Build and manage ELT workflows using Fivetran and integrate data into Snowflake for analytics and reporting.
Develop and optimize data models and warehouse structures to support business intelligence and machine learning use cases.
Collaborate with cross-functional teams to understand data needs and deliver reliable, governed, and high-quality data solutions.
Implement cloud-native data solutions and ensure performance, security, and compliance across platforms.
Architect and deploy data solutions on cloud platforms (e.g., Azure, AWS, or Google Cloud Platform) using Databricks and Snowflake.

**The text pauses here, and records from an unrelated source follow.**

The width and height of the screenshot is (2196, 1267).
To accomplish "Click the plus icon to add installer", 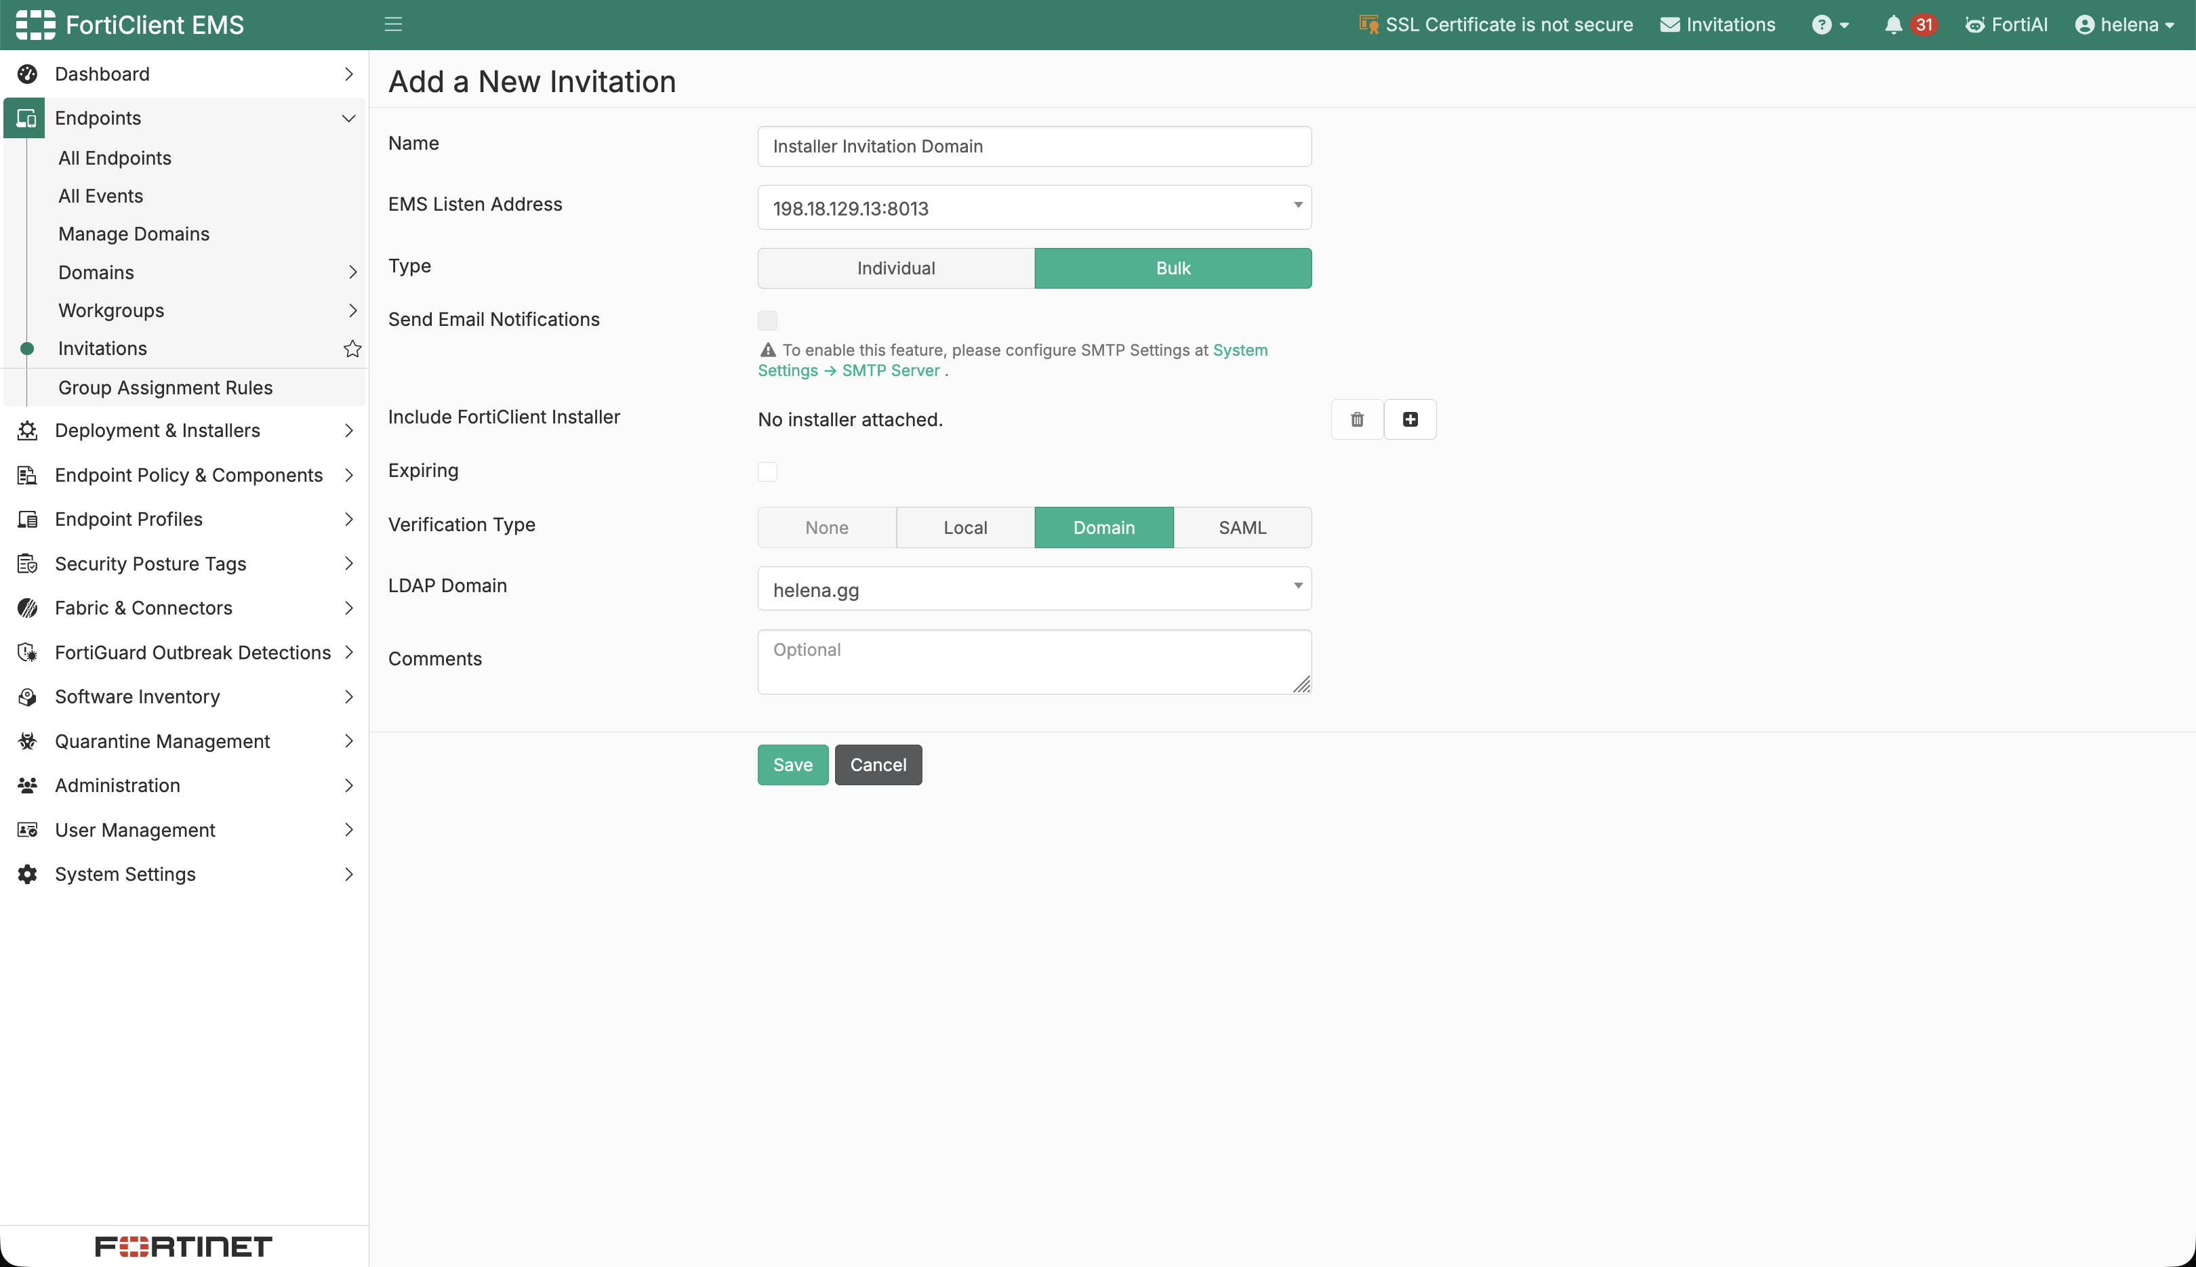I will click(1410, 419).
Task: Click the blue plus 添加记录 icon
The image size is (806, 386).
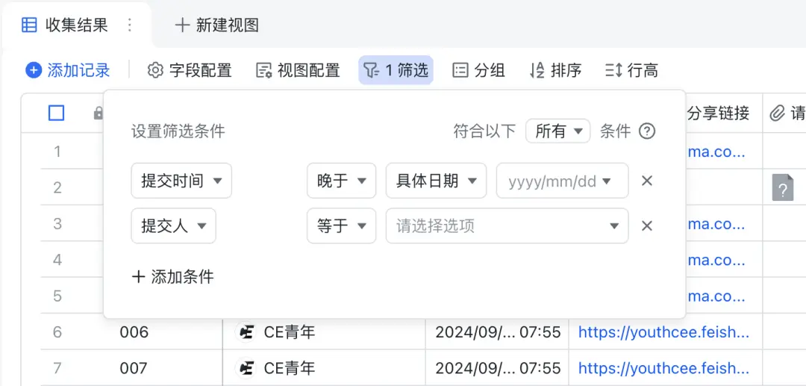Action: click(x=34, y=70)
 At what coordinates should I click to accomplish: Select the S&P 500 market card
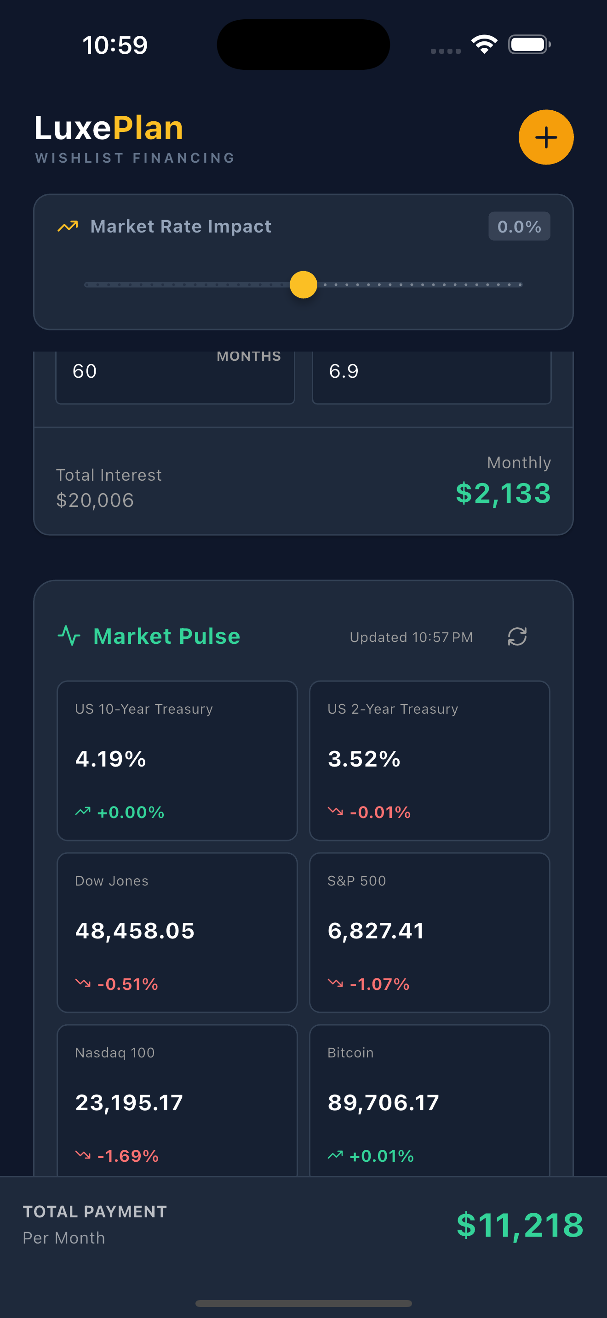429,932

Implement CI/CD pipelines for data workflows and infrastructure as code (IaC) using tools like Terraform or Azure DevOps.
Additional notes from today s call with the hiring manager Primary Platform: The new data layer is entirely built on Databricks; candidates must have strong, hands-on Databricks experience and be comfortable working heads-down in that environment. Core Responsibilities:
Build scalable data pipelines to ingest data from legacy systems into Databricks.
Support Bronze Silver Gold data transformation architecture.
Ensure data is available for reporting in Power BI and/or ThoughtSpot.
Preferred Skills:
Proficient in Python/PySpark for data engineering tasks.
Experience implementing CI/CD pipelines (no dedicated DevOps support, but doesn't need to build from scratch).
Familiarity with Databricks-native data quality checks.
Presentation Layer:
Snowflake is used for reporting by some clients knowledge of Snowflake is helpful but deep expertise isn t required.
Additional Context:
Collaboration and current team includes 3 front-end and 3 back-end developers.
Future direction includes LLM integration for reasoning models and multi-tenant, on-prem connectivity (e.g., SQL Server, Azure SQL).
Some components will connect to Foundry from the Silver layer.